VALUABLE TIPS FOR THE WATER GARDENER
* In designing your pond, make sure it is at least twice as large as you originally planned. The greatest complaint we hear is "I didn't make it big enough!" The larger the pond, the easier it is to maintain! Take your garden hose and lay out the perimeter of the pond---it is particularly good for those of us who have problems visualizing dimensions!
* Everything is always easier if you have the right equipment. So when you are selecting a pump, make certain that you have the flow you need at the height you are pushing water. Flow drops significantly each foot you are from the pump. Better too strong a pump than too weak. Filters should also accommodate more volume of water than the actual gallons of your pond. Fish and plants put a strain on the system. Filters should be external, to make life easier!

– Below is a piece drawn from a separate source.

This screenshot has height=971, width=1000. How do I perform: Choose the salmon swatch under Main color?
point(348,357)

* If you want clear water you need an ultraviolet sterilizer, added to a good pump and adequate external filtration system. You may think you can control this in the natural way but you will always have periods of algae bloom, and when you cover the pond with the amount of vegetation you need to clear the water, you will never see your fish!
* NEVER ADD TAP WATER TO YOUR POND WITHOUT USING A DE-CHLORINIZER! It's the best way to kill your fish. Don't leave your hose running--- buy an inexpensive timer for your tap. It's better than going out and forgetting you left the water on!

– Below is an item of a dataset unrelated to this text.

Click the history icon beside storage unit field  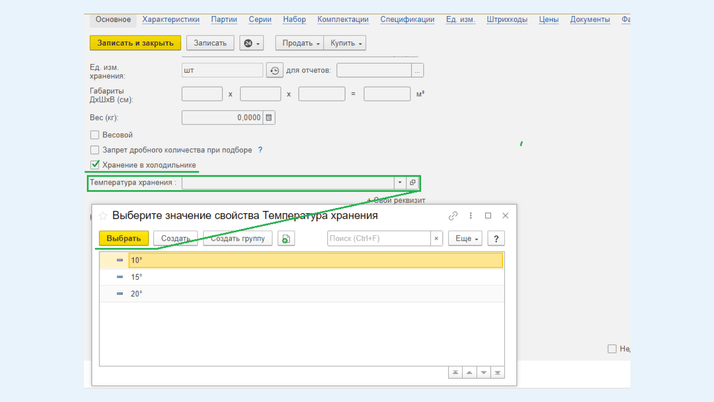(x=274, y=71)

* Think of your pond as a big outside aquarium. It is not a natural pond, and in most cases, they are very green!
(And who needs a water buffalo!)
* Aquatic plants are an important part of creating a healthy balance in your pond. They use up the nutrients that algae needs to grow, they add oxygen to the water, hiding places for your fish (as well as food and spawning material), and make your pond more attractive!
*Populate your pond with 2 to 3 Japanese Trapdoor snails per surface foot. They are avid algae eaters that will clean the bottom and sides of the pond. This variety of snail will not eat your plants, as will other kinds.
*A waterfall or fountain spray can be an attractive feature to any pond but its purpose is really to aerate the water---this is extremely important in the heat of the summer when evaporation removes oxygen from the water. Koi happen to be voracious consumers of oxygen and you may need to watch to see if supplemental air pumps may be necessary!
*When acclimating new fish, float the closed bag just 10 minutes!
*When medicating fish in a tank or container out of the pond, add 2 lbs of un-iodized salt per 50 gallons of water. DO NOT ADD SALT TO YOUR POND---IT WILL KILL PLANTS AND OTHER LIVESTOCK SUCH AS SNAILS!
*Fertilize plants during the growing season (particularly with flowering plants). It really does make a difference. Spring fertilization is especially important for the water lilies. If you put floating plants in the pond, such as water hyacinths, it is even more important as they suck all the nutrients out the water!
*Most marginal plants like 2-4 inches of water above the pot. Set pots on shelves and elevate on bricks where necessary.
*Gray water and brown water can be caused by over feeding your fish. Give them only enough food they can consume entirely in 2 to 3 minutes and net any excess.
*Don't feed new fish for the first 2 to 3 days. "Hunger overcomes fear."
*Cover your pond with a leaf net in the fall and winter, and save yourself a big cleaning job in the spring.
*In colder climates, get an automatic pond de-icer - it will melt a hole in the ice and let gases, which are poisonous to fish, escape from the pond. Such de-icers are only activated when the water temperature drops to 32°F or less, but for prolonged cold spells they can be extremely expensive, unless you have the energy efficient ones we now have in stock (look under miscellaneous in the Pond Supply Section). You may want to look for alternative methods---such as aeration pumps and Styrofoam floats.
*Don't start to feed your fish in the spring until the water temperature reaches a constant of 50°F. Then in the fall, suspend feeding when the water drops below 50°F. Don't be tempted to feed them if we have a short warm up and seem to be hungry!